__Selected passage__
In writing “by those apostles and other men associated with the apostles who, under the inspiration of the same Holy Spirit, committed the message of salvation to writing” (CCC, 76).

Both means of the apostolic message, Sacred Tradition and Sacred Scripture, are bound closely together and communicate one with the other. They both flow from the same divine source, and share a common goal; to make present and fruitful in the Church the mystery of Christ (CCC, 80). I like the way Mark Shea put it in his book By What Authority?: An Evangelical Discovers Catholic Tradition. He describes the relationship between Scripture and Tradition as one—but not the same. “They were the hydrogen and oxygen that fused to form living water. They were the words and the tune of a single song. They were two sides of the same apostolic coin” (p. 120).

But the question arises, how can the full deposit of faith remain intact and free from the fallibility of an individual’s whim? This is particularly important since there was no formal New Testament to guide the Church until 393 A.D. Who would preserve and teach with authority the gospel as it spread into various cultures and continents? To safeguard the gospel, the apostles appointed bishops as their successors, giving them “their own position of teaching authority” (CCC, 77). In the process of apostolic succession we see the continuation of Jesus’ delegated authority down through the ages.

For it was Jesus who said to Peter, the first pope, “I will give you the keys of the kingdom of heaven; and whatever you shall bind on earth shall have been bound in heaven, and whatever you shall loose on earth shall have been loosed in heaven” (Matthew 16:19). And to his apostles Jesus said, “All authority has been given to me in heaven and on earth. Go therefore and make disciples … teaching them to observe all that I command you” (Matthew 28:18-20) and “He who receives you receives me, and he who receives me receives the one who sent me” (Matthew 10:40).

This idea of a living, continuing authoritative presence did not begin with the Catholic Church. In the Old Testament we see an ongoing authority in the Mosaic priesthood as well as the Royal dynasty of David and the Sanhedrin established just prior to Jesus’ birth.

Today, the bishops around the world in union with the bishop of Rome, the pope, constitute the teaching authority of the Church. This authoritative body is often referred to as the Magisterium. The Magisterium, Sacred Tradition and Sacred Scripture are so closely “linked and joined together that one cannot stand without the others” (DV, 10).

__What you need to do__
Copy the passage on Scripture and Tradition word for word from "For it was Jesus" to "to Jesus’ birth.". The listing that comes next has no connection to the passage on Scripture and Tradition.

__Entries provided__
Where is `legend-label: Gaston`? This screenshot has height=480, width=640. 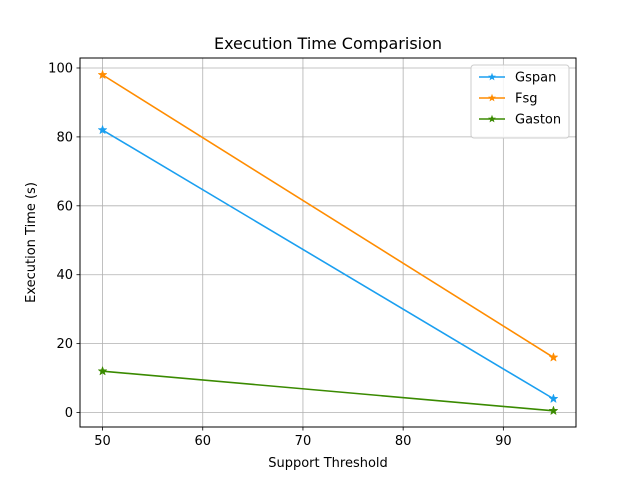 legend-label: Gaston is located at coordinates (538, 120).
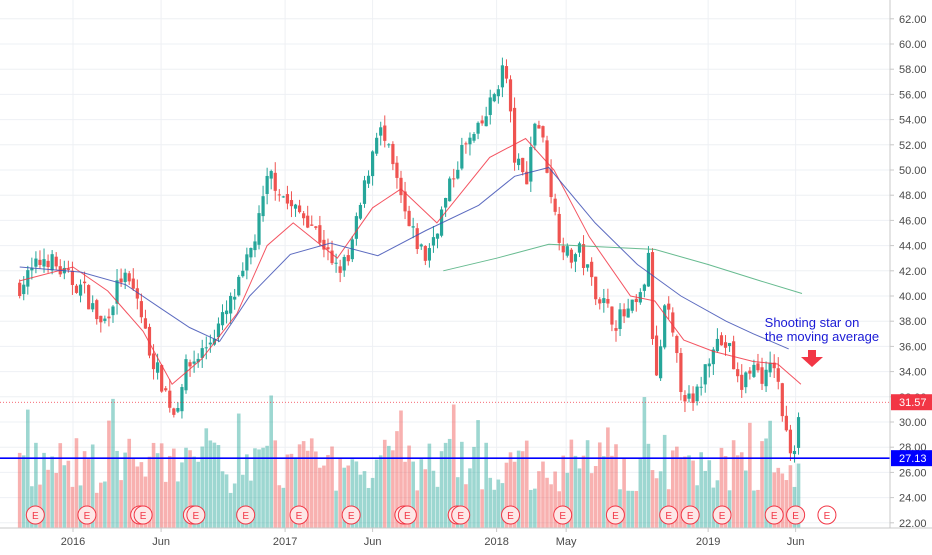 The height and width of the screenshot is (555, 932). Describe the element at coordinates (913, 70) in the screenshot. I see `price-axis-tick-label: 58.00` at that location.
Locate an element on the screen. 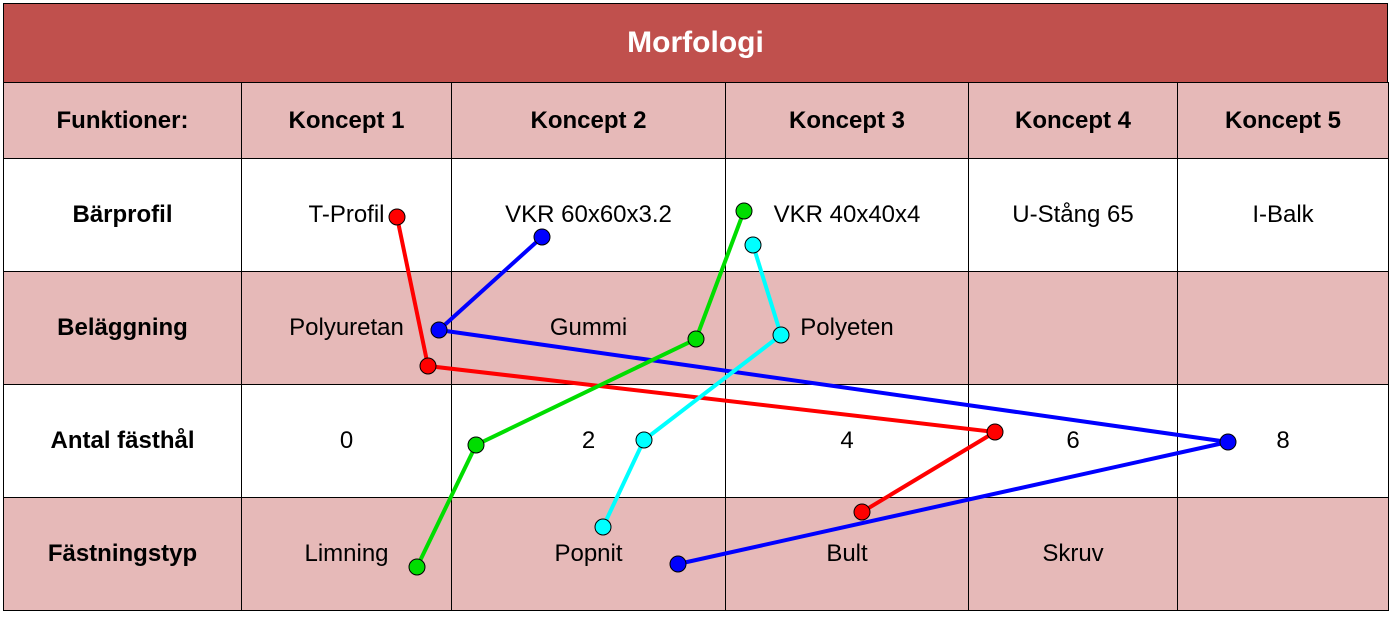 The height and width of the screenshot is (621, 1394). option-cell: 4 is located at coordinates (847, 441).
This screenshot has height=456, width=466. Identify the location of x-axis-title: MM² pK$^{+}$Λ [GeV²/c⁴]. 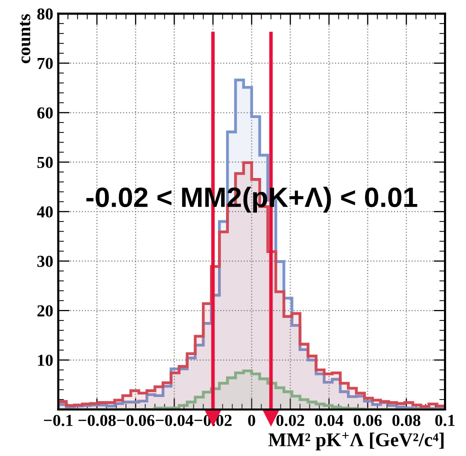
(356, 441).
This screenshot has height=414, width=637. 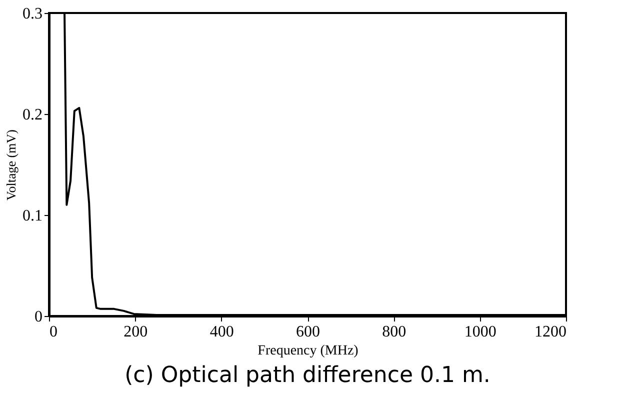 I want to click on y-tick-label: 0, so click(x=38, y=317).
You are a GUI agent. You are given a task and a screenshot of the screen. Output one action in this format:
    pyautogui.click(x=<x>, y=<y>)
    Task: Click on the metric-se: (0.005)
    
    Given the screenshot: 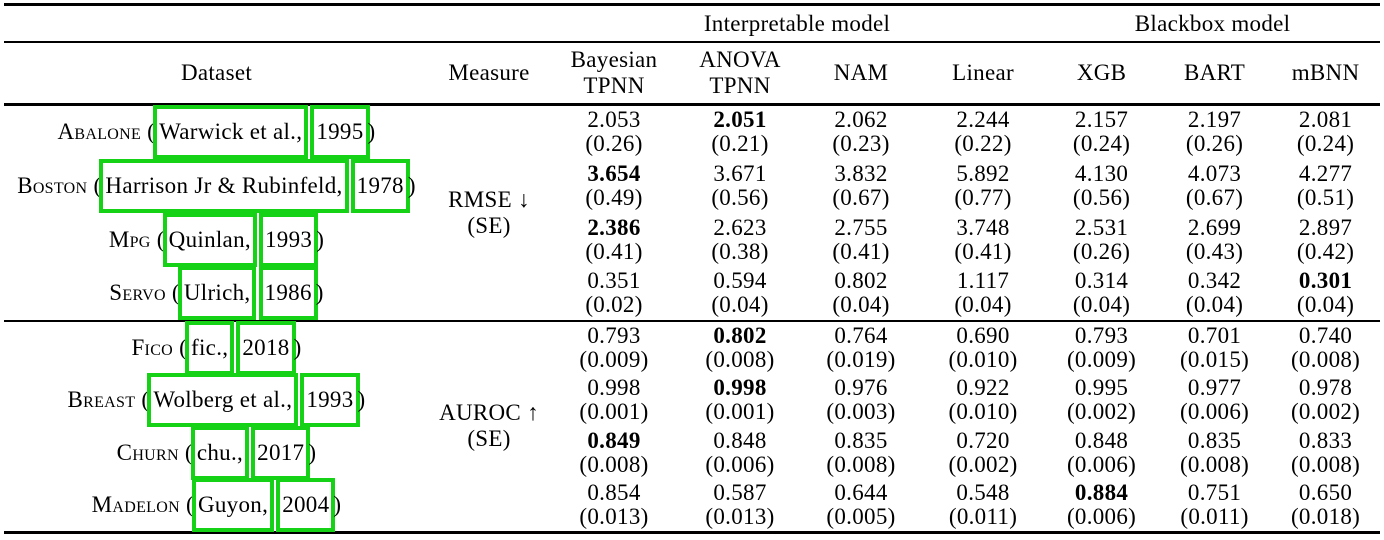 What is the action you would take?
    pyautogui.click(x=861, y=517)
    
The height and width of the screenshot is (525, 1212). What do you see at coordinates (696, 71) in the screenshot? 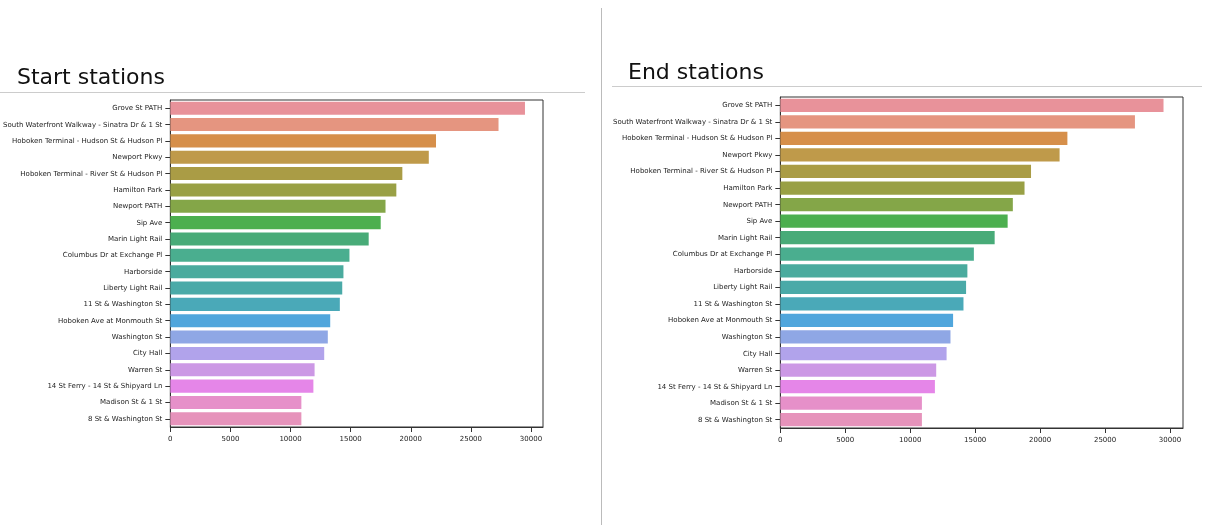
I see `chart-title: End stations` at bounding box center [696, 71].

__The completed task__
For it was Jesus who said to Peter, the first pope, “I will give you the keys of the kingdom of heaven; and whatever you shall bind on earth shall have been bound in heaven, and whatever you shall loose on earth shall have been loosed in heaven” (Matthew 16:19). And to his apostles Jesus said, “All authority has been given to me in heaven and on earth. Go therefore and make disciples … teaching them to observe all that I command you” (Matthew 28:18-20) and “He who receives you receives me, and he who receives me receives the one who sent me” (Matthew 10:40).

This idea of a living, continuing authoritative presence did not begin with the Catholic Church. In the Old Testament we see an ongoing authority in the Mosaic priesthood as well as the Royal dynasty of David and the Sanhedrin established just prior to Jesus’ birth.